START GIVEN ENTRIES
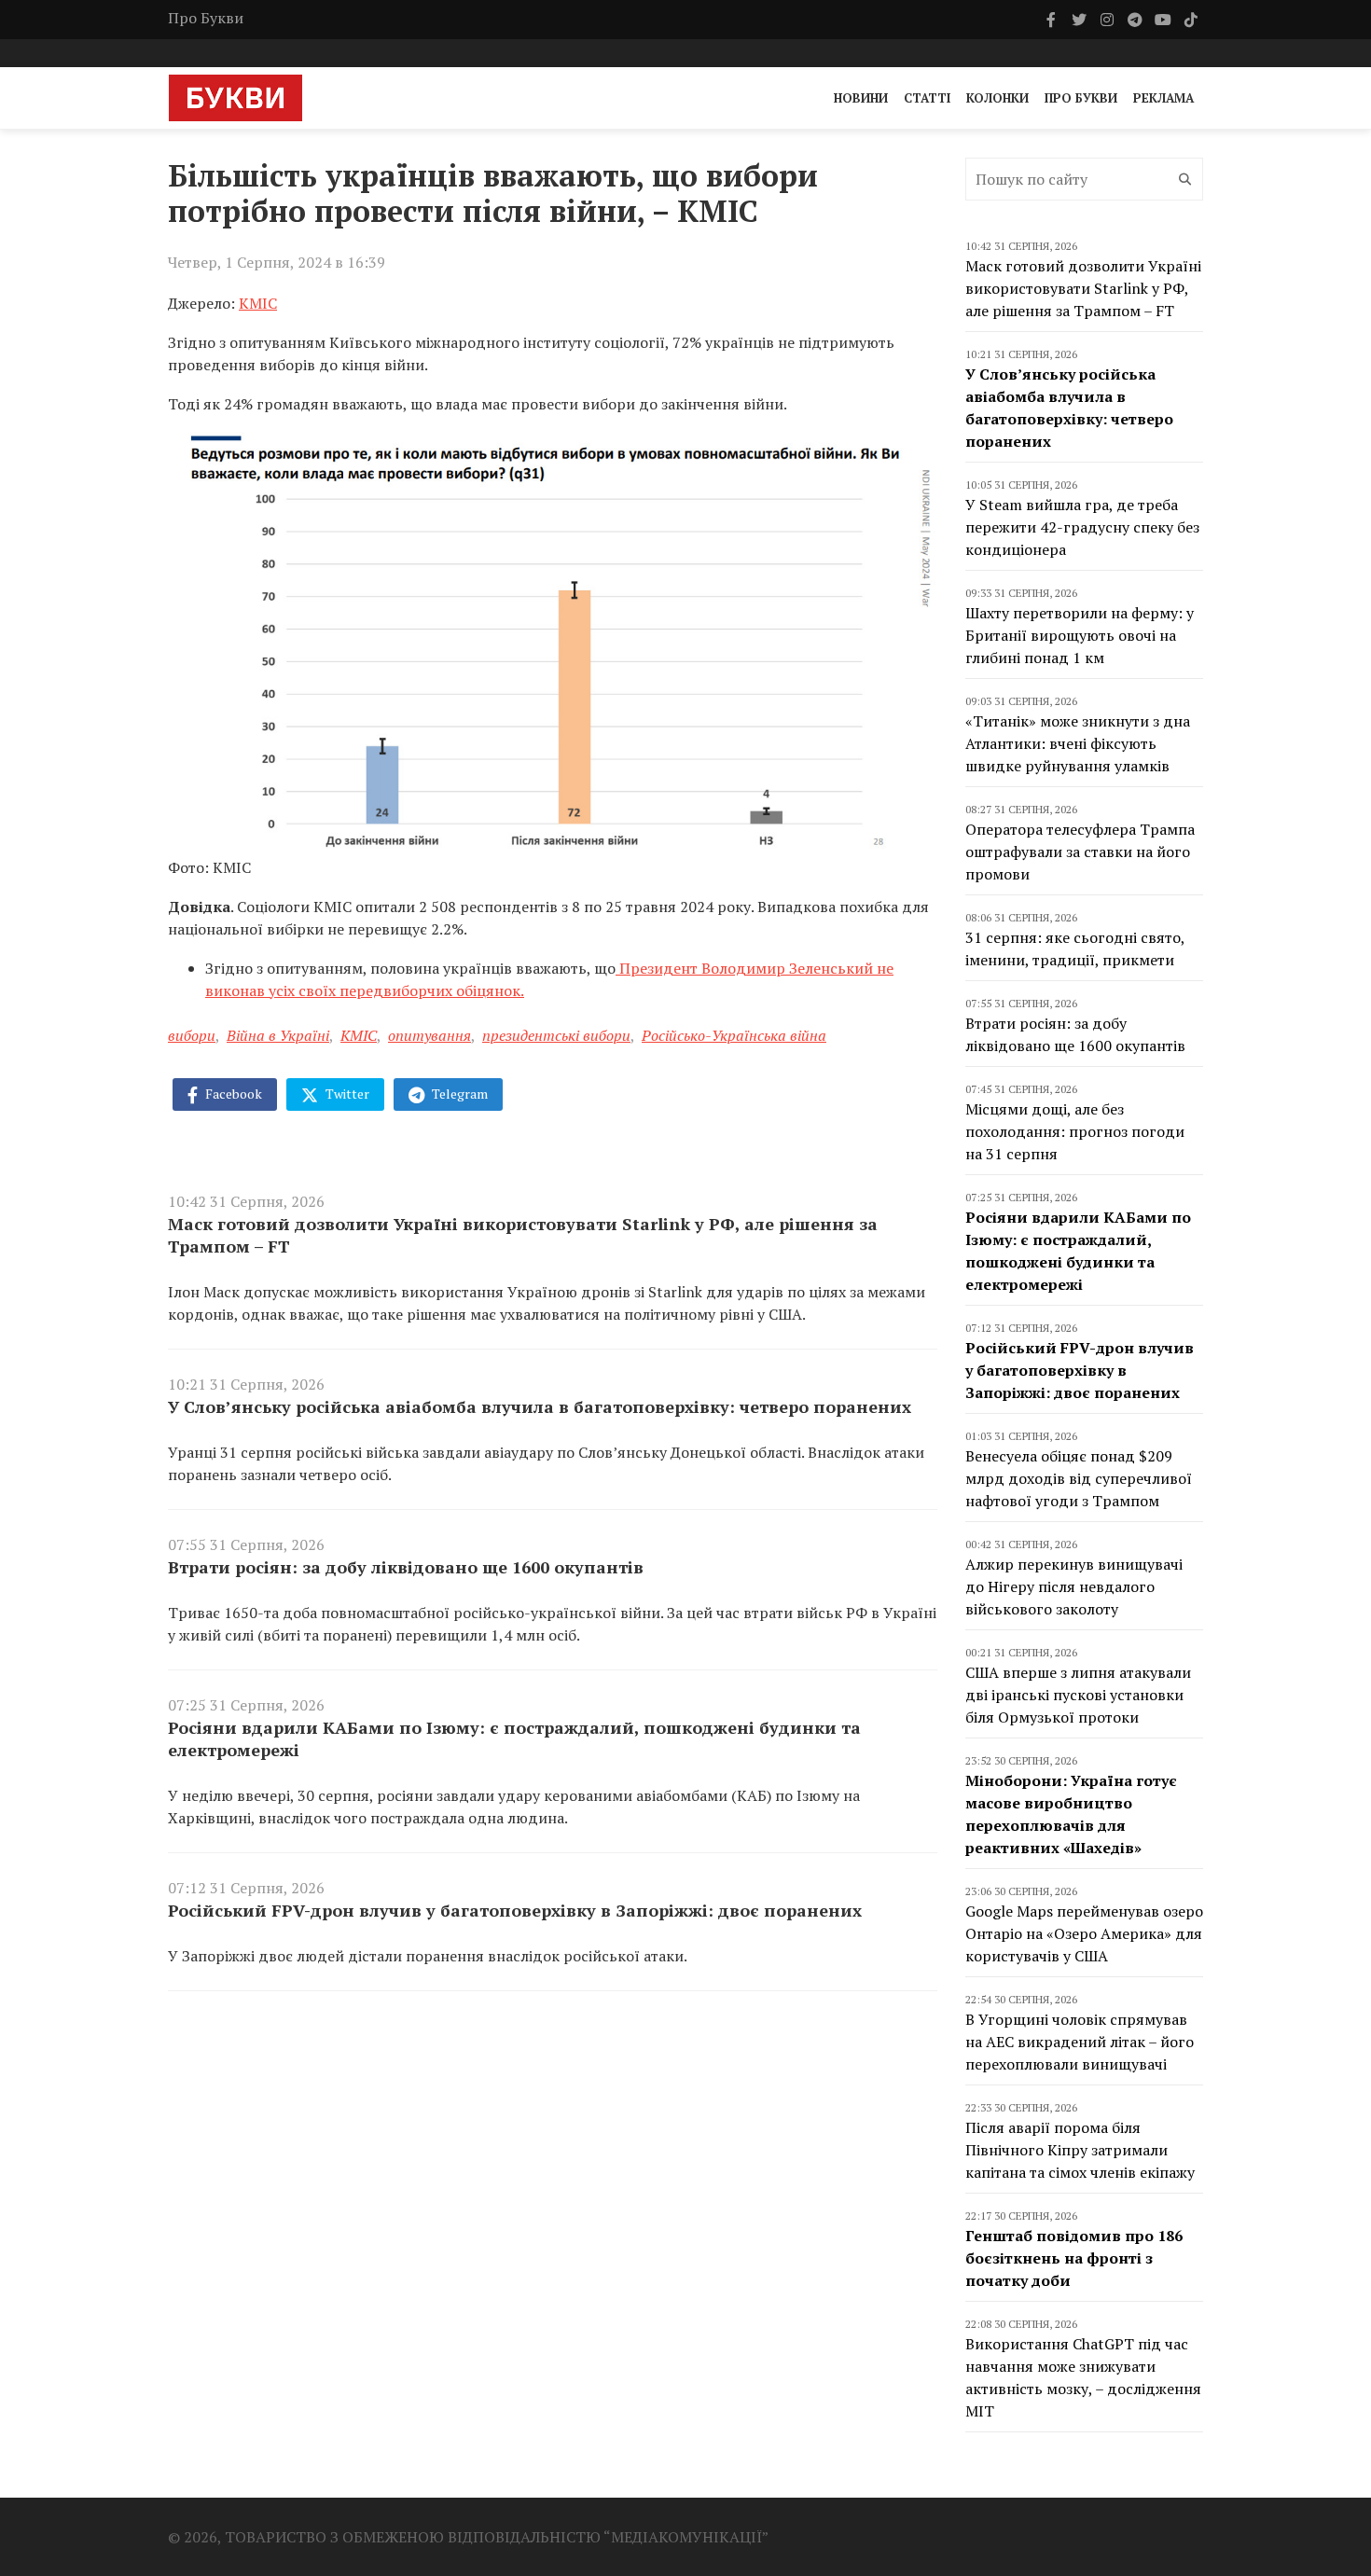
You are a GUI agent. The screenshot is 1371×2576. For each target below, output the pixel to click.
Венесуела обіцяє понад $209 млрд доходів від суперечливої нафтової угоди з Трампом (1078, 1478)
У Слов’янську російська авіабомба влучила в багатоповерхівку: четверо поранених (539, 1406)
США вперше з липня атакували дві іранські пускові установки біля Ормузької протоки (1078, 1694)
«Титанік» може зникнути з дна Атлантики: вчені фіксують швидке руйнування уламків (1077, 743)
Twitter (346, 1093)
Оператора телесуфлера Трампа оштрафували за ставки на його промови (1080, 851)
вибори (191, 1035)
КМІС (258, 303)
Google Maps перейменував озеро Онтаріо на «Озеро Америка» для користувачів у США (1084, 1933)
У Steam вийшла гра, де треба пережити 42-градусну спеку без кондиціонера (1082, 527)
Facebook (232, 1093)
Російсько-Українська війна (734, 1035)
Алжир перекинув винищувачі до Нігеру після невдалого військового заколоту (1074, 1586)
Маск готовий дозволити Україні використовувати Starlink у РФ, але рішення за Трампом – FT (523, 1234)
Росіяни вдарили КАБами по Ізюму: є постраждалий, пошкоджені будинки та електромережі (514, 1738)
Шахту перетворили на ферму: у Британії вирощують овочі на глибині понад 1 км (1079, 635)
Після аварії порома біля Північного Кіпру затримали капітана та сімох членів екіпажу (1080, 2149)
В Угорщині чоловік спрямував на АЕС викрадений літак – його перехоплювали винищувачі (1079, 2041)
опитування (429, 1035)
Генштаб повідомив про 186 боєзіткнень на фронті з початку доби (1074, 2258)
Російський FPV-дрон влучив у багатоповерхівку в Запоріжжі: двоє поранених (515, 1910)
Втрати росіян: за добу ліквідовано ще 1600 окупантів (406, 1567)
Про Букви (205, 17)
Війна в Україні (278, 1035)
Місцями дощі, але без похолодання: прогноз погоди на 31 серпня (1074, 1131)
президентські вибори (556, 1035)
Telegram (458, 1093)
END GIVEN ENTRIES
Everything from the first line of the entries through the line containing "Венесуела обіцяє понад" is to be transcribed exactly; the pictures are not.

WORKED SOLUTION:
You are a GUI agent. The screenshot is 1371×2576. For each target below, output the pixel to click.
Венесуела обіцяє понад $209 млрд доходів від суперечливої нафтової угоди з Трампом (1078, 1478)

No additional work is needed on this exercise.